Criminalising Pride: Hungary Wants to Jail the Man Who Refused to Disappear

In southern Hungary, a queer Roma teacher is facing prison for doing something that should be utterly ordinary in a democracy: organising a Pride march. Geza Buzas‑Habel, 32, helped bring the only Pride outside Budapest to the streets of Pécs last year. Now, after a complaint by the public prosecutor, his case has been sent to court and he risks up to one year in prison for it.

A queer Roma teacher turned into a criminal for Pride

Geza Buzas‑Habel is not a professional activist parachuted in from abroad. He’s a gay Roma teacher, a respected local figure in Pécs, and someone who chose to stay visible even as Hungary’s laws tightened around him. After the government amended the assembly law in 2025 to effectively ban LGBT+ marches, Geza and his community decided not to back down.

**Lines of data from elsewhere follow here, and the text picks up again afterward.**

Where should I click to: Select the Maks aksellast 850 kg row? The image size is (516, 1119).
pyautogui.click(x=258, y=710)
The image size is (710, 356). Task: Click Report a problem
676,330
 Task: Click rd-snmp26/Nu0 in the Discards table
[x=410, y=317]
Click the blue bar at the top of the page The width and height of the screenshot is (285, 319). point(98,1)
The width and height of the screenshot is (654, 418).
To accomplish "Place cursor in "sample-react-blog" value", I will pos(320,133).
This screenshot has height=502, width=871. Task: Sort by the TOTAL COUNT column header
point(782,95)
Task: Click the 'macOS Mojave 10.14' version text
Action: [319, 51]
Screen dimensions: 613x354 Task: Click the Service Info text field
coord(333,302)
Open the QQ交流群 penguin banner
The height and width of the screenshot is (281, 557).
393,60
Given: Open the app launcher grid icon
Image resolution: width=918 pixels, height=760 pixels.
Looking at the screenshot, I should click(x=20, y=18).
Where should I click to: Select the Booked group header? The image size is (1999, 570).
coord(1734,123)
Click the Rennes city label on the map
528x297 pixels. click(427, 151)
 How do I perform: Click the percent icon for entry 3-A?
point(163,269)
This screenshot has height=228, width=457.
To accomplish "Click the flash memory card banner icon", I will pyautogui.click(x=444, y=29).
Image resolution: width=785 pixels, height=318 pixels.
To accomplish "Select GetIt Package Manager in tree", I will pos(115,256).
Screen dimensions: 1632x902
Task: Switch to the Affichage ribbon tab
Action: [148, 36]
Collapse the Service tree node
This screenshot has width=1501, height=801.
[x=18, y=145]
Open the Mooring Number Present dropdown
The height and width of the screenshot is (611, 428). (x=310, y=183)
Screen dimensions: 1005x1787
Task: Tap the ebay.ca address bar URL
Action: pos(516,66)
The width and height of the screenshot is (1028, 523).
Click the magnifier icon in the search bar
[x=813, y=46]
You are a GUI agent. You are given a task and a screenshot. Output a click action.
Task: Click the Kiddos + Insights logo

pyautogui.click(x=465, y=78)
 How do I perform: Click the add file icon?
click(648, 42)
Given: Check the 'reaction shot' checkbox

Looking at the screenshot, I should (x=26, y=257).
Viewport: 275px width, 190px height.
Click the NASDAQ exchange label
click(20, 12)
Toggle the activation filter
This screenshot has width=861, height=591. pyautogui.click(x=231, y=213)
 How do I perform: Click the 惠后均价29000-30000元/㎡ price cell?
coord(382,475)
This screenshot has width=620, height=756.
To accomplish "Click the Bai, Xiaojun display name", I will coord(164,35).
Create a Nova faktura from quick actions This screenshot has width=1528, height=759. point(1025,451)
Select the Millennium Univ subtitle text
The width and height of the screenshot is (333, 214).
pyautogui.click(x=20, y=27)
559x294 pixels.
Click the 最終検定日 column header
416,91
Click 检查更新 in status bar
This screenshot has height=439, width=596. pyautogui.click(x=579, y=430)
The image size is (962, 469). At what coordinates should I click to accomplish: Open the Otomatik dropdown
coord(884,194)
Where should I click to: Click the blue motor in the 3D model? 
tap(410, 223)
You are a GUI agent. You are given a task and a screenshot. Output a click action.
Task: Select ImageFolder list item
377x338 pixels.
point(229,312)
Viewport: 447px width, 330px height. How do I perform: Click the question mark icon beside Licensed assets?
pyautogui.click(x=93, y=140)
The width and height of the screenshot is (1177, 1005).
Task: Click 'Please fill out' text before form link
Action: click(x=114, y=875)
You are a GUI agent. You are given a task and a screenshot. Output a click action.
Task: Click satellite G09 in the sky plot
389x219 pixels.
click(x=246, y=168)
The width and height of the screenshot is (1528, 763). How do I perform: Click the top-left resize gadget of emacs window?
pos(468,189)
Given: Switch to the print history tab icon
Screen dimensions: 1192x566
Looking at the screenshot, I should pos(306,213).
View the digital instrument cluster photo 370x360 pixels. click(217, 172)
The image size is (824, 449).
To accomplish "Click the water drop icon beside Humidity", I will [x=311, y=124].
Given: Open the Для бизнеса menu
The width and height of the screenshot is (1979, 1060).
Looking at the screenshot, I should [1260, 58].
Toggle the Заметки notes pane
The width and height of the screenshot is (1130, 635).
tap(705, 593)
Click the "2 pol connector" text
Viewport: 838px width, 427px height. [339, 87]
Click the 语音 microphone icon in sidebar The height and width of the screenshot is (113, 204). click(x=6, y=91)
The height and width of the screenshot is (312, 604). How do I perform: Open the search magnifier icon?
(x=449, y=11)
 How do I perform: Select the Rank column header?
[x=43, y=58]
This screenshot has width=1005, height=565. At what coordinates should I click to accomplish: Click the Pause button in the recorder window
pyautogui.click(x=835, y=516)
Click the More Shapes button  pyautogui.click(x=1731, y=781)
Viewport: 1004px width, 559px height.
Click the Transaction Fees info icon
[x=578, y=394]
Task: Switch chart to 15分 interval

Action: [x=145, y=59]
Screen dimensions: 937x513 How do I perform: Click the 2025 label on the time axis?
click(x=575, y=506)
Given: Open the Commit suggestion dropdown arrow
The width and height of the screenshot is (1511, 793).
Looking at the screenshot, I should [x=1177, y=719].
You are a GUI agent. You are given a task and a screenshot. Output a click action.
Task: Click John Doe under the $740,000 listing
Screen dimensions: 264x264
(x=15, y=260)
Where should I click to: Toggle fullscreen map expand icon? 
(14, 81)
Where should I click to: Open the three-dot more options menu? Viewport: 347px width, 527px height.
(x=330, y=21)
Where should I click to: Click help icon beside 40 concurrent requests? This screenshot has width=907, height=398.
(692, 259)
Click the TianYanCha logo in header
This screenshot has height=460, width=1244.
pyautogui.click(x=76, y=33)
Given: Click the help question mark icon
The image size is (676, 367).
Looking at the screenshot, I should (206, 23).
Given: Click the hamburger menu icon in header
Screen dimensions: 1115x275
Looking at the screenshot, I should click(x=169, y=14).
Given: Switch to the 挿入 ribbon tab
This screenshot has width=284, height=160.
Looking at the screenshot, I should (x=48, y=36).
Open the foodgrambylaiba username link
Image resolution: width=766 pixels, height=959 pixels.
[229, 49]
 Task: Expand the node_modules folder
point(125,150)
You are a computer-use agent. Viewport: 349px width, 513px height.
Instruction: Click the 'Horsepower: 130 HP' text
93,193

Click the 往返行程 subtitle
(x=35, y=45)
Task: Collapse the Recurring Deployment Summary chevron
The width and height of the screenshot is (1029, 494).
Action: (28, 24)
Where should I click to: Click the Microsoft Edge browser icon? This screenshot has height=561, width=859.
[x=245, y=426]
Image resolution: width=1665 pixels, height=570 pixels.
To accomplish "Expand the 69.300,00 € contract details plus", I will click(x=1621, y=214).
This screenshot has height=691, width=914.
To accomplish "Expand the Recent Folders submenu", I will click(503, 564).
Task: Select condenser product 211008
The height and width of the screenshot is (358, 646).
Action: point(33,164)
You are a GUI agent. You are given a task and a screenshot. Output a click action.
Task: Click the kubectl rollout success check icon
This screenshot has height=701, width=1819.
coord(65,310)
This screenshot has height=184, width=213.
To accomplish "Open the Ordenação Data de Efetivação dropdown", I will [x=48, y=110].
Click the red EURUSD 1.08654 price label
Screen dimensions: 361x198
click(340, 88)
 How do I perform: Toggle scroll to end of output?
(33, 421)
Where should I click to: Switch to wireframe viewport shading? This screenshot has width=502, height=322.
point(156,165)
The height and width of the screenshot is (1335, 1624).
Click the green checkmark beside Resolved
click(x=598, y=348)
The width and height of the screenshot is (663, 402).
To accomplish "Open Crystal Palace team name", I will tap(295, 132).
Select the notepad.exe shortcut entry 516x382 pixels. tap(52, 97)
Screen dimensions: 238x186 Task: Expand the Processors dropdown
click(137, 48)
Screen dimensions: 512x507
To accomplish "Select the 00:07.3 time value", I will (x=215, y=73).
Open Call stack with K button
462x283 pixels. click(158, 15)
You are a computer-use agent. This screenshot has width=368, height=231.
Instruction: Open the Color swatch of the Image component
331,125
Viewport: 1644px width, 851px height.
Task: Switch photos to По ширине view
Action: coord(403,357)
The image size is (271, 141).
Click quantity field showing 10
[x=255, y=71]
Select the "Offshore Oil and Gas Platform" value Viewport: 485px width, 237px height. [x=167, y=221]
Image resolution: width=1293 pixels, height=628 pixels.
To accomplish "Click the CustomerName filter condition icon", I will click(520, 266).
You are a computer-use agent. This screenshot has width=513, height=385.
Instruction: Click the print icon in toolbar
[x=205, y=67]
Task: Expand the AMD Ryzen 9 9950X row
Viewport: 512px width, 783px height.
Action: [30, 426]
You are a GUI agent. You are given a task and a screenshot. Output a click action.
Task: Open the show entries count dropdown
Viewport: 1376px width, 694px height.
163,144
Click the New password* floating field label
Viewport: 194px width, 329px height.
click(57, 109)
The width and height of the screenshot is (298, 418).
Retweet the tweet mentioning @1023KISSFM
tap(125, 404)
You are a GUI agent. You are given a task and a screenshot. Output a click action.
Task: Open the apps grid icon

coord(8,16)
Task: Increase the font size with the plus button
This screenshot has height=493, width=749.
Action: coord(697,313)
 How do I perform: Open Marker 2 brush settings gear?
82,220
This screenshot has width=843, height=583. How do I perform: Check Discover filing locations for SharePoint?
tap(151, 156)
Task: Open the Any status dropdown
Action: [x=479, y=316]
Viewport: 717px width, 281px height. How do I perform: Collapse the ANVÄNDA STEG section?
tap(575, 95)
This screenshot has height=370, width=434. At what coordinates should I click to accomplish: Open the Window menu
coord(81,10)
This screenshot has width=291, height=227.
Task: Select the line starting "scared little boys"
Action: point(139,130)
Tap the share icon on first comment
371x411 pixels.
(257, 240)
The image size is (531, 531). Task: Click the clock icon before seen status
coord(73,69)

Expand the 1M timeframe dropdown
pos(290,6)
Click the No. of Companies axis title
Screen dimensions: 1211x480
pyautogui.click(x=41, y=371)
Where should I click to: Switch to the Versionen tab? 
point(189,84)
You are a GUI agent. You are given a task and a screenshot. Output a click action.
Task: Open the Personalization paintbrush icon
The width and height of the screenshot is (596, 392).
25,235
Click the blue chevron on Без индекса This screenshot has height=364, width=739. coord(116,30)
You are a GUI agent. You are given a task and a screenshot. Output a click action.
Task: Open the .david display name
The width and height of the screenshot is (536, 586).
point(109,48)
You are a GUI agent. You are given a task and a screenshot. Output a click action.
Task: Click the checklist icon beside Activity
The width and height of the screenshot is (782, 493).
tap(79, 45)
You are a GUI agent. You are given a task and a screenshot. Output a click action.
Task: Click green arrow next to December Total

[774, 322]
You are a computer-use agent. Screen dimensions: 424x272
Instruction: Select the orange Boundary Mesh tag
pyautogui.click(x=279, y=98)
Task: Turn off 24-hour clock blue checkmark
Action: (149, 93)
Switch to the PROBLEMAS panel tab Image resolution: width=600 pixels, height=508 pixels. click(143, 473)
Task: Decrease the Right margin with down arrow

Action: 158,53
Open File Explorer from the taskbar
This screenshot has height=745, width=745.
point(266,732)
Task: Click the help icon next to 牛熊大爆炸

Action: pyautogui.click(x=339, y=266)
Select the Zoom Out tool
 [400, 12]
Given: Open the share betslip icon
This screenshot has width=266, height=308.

In October 2025, they organised the 5th Pécs Pride under the slogan “We will not give in to fear.” Several thousand people joined them, marching not only for LGBT+ rights but also for Roma communities and against the shrinking right to protest. It was a rare moment of visibility outside the capital, a reminder that queer and Roma lives exist far from Budapest, and that resistance is not confined to big city streets.

Now the local prosecutor’s office has informed Geza that his file has been transferred to the court, opening the door to a potential jail sentence of up to one year for the act of organising Pride. Human rights organisations in Hungary, including Amnesty International and several local NGOs, have stepped in to support him and describe the case for what it is: a politically motivated attempt to intimidate and silence.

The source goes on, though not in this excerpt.